At least, that’s what he thinks.
In the frozen north, Kestrel is a prisoner in a brutal work camp. As she searches desperately for a way to escape, she wishes Arin could know what she sacrificed for him. She wishes she could make the empire pay for what they’ve done to her.
But no one gets what they want just by wishing.
As the war intensifies, both Kestrel and Arin discover that the world is changing. The East is pitted against the West, and they are caught in between. With so much to lose, can anybody really win?
Arin is a killing machine.
He lost Kestrel to another man. Now, all he thinks about is plotting, killing and winning. There is no more soft and loving Arin – that man is gone. His god wants destruction, and that’s what he’s going to give him.
Kestrel is a slave.
Her father threw her to the wolves. She’s a captive, constrained to work all day with drugs pulsating through her body. No more pretty dresses and flawless skin for her. She has no way out and no one to save her.

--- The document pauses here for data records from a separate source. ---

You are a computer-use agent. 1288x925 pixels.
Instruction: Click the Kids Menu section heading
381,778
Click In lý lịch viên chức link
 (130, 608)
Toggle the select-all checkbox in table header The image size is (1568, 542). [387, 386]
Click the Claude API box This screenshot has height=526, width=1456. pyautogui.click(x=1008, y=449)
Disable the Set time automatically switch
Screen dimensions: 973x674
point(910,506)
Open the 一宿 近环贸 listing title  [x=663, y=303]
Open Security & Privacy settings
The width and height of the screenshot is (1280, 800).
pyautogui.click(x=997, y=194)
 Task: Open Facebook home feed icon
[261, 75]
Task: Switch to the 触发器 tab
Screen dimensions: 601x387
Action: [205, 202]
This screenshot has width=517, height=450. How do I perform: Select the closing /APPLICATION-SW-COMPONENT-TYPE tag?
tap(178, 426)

But that doesn’t keep her from trying.
The cover is deceiving. It makes Kestrel look like she is an innocent and gentle little lamb, but she isn’t. She’s never been stronger. Being a slave changed her. Now, she understands what Arin must have lived through. She’s more determined than ever to stop her father.
When two people are subject to similar atrocities, a powerful link is created between them. It’s more – better – than love, because it’s indestructible.
The romance in this book is nothing like it is in The Winner’s Curse. It’s not forced or expected, but slow, uncertain and exquisitely written. During romantic scenes, I would helplessly hold my breath, my lips would part and my eyes slowly widen.
I craved for Arin and Kestrel to be together. The author will make you beg for it.
The enemies are coming. The Valorians are close and Roshar’s troops aren’t ready for war. They need to win this war. Will it be a slaughter? And who will survive in the end?
Books with war-settings, if the authors don’t pull them off, can be repetitive, tedious and overly complex. Fortunately, regardless of its slow pacing, The Winner’s Kiss is a book I would reread over and over again. Marie Rutkoski takes things slow, but she intelligently, clearly and structurally approaches the subject of war and of all of its components.
This is a young adult alternate version of the Captive Prince series, I kid you not. The war setting, the unspoken sexual tension between Kestrel and Arin and the characters’ cunning personalities all reminded me of this favourite series of mine. I saw so much of Damen and Laurent in Arin and Kestrel.
Dear readers, you’re not going to want to miss this breathtaking conclusion.